Британская публика нашла в «Евгении Онегине» чеховские детали
В ходе своих регулярных летних лондонских гастролей Большой театр показал в этом году спектакль «Евгений Онегин» по опере Чайковского в постановке режиссера Дмитрия Чернякова.
Его премьера в Москве в 2006 году вызвала настоящую бурю страстей. Великая Галина Вишневская— одна из самых знаменитых Татьян в истории русской оперы— назвала спектакль «актом вандализма».
Британская пресса восприняла новую, по меркам Большого театра действительно смелую и революционную трактовку классической оперы восторженно. Большая часть критиков дала спектаклю пятизвездочные оценки.
Вот, к примеру, цитата из рецензии газеты Independent: «Постановка Дмитрием Черняковым Евгения Онегина— настоящее откровение. Спектакль настолько насыщен чеховскими деталями и обладает таким острым проницательным взглядом, что порой ощущаешь себя не столько зрителем, сколько участником действия. Незабываемое, пронзительное, волнующее зрелище».
40-летний Дмитрий Черняков— восходящая звезда мировой оперной режиссуры. Выпускник ГИТИСа, он не ограничивает себя работой в одном театре и ставит спектакли русской и мировой оперной классики в Москве, Петербурге, Новосибирске, Мюнхене.
С режиссером беседовал обозреватель Русской службы BBC Александр Кан.
Дмитрий Черняков признался, что над постановкой «Евгения Онегина» оказалось работать неожиданно легк Источник (с) РИА Новости
BBC: На Западе поиском нового оперного языка занимаются много-много десятилетий. В Советском Союзе ничего этого не было. Да и в постсоветской России эксперименты воспринимались консервативной оперной общественностью с осторожностью. Особенно в таком бастионе традиций, как Большой театр. Насколько легко вам было «пробивать» новые современные спектакли?
Дмитрий Черняков: Мне было чрезвычайно легко. Я не встретил на своем пути сопротивления, о котором опасливо подозревал. Мы пришли в 2006 году с новым спектаклем, но еще в феврале этого года шла старая постановка— еще 1944 года— на которую мы с друзьями ходили в виде такого ритуального прощания. Это был главный «Евгений Онегин» русского театра ХХ века. Все— Лемешев с Козловским, Вишневская с Милашкиной, Атлантов с Мазурком— все большие певцы послевоенного поколения в том «Онегине» выходили на сцену, он был эталоном. Тот спектакль еще шел, и все его участники— хор, солисты, миманс— уже ходили к нам на репетиции.

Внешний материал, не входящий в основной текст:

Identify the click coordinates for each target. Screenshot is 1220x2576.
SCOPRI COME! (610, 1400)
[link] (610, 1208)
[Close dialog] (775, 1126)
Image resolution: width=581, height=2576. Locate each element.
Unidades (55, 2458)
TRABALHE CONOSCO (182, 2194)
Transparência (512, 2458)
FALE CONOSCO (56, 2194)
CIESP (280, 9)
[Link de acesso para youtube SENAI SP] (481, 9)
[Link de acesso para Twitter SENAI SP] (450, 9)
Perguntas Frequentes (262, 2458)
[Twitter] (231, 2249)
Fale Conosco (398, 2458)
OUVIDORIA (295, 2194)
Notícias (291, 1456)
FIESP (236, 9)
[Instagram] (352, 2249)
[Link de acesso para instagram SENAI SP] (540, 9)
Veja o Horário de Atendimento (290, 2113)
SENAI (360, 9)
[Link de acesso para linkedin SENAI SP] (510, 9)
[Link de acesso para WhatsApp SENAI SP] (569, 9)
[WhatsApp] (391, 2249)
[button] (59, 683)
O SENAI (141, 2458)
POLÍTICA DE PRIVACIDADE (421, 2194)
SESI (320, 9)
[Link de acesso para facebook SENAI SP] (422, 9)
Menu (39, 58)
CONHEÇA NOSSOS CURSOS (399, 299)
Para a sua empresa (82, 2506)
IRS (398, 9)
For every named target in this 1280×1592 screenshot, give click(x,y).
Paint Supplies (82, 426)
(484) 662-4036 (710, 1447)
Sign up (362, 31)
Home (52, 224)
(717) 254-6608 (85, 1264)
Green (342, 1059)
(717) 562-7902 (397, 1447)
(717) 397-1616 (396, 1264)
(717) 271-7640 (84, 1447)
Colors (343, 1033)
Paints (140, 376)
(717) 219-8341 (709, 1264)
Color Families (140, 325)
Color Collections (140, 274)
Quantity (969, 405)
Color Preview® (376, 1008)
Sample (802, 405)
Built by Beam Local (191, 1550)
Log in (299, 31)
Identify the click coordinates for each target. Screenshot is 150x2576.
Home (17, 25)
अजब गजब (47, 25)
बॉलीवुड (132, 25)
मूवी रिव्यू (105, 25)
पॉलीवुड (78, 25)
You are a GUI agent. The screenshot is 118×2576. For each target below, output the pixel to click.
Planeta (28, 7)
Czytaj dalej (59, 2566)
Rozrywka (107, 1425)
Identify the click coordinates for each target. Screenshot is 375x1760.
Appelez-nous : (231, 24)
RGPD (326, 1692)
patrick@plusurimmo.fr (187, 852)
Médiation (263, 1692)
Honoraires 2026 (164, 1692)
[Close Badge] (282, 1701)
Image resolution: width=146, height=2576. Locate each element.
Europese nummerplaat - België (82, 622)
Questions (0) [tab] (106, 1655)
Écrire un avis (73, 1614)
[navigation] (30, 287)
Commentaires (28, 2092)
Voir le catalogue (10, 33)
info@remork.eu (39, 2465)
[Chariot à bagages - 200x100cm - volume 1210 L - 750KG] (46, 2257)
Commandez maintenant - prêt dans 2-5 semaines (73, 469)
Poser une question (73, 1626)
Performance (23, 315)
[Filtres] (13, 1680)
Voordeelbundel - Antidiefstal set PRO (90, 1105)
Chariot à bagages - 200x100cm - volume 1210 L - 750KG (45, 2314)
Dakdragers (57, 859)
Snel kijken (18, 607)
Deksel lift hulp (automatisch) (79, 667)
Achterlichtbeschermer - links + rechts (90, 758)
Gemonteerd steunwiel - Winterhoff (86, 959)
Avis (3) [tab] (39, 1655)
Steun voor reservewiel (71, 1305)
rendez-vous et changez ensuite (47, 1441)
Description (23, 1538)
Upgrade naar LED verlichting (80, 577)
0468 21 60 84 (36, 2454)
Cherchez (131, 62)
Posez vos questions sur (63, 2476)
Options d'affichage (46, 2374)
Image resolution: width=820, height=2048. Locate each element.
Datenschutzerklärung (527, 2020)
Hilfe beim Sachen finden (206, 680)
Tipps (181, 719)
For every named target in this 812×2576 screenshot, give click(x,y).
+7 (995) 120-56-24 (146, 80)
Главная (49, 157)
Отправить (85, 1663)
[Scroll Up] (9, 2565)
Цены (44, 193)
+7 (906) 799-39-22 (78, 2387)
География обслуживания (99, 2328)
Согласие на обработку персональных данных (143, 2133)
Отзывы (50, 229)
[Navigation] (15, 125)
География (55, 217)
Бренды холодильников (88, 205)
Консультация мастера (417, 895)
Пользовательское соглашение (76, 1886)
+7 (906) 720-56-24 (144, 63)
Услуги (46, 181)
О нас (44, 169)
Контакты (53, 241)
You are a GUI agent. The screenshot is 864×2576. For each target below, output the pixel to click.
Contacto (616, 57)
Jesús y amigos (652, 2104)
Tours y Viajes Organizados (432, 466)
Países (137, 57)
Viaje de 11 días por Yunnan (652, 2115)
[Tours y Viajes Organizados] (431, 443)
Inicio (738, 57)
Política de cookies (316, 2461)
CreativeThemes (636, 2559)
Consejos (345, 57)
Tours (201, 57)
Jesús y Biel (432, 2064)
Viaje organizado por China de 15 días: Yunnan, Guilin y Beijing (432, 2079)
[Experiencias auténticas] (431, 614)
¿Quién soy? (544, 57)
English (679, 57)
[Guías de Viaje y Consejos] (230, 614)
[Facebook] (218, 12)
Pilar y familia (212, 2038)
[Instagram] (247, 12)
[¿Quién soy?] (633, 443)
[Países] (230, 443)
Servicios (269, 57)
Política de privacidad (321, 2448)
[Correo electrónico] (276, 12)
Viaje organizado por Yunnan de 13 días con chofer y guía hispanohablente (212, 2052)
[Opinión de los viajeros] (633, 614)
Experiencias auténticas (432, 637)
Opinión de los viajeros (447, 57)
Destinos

Некоторые перешли в наш спектакль в других ролях. Например Маквала Касрашвили, Ирина Удалова, Ирина Рубцова были Татьянами в разные годы. Маквала Касрашвили вообще очень знаменитая певица в России, была очень известной Татьяной, пела ее даже на сцене «Метрополитен» в Нью-Йорке. Она стала Лариной, а другие две певицы, которых я назвал, выходят в нашем спектакле на сцену в роли няни. Таким образом, у нас сохранилась преемственность с той постановкой, мы связаны с ней пуповиной.
BBC: Но вы их понизили в должности…
Д.Ч.: Нет, не было задачи отсечь все, что связано с традиционным представлением. Все, что еще сохраняло признаки жизни, нужно было взять на вооружение. В мою задачу не входила никакая полемика со старой постановкой, выстраивание с ней дистанции, взаимоотношений, цитирование, спора или контекстуальных игр с традицией. Этот спектакль возник с нуля. Так, будто Чайковский пришел в Большой театр, принес партитуру, и мы ставим новое сочинение. Я понял, что, только руководствуясь этим принципом, я могу выиграть.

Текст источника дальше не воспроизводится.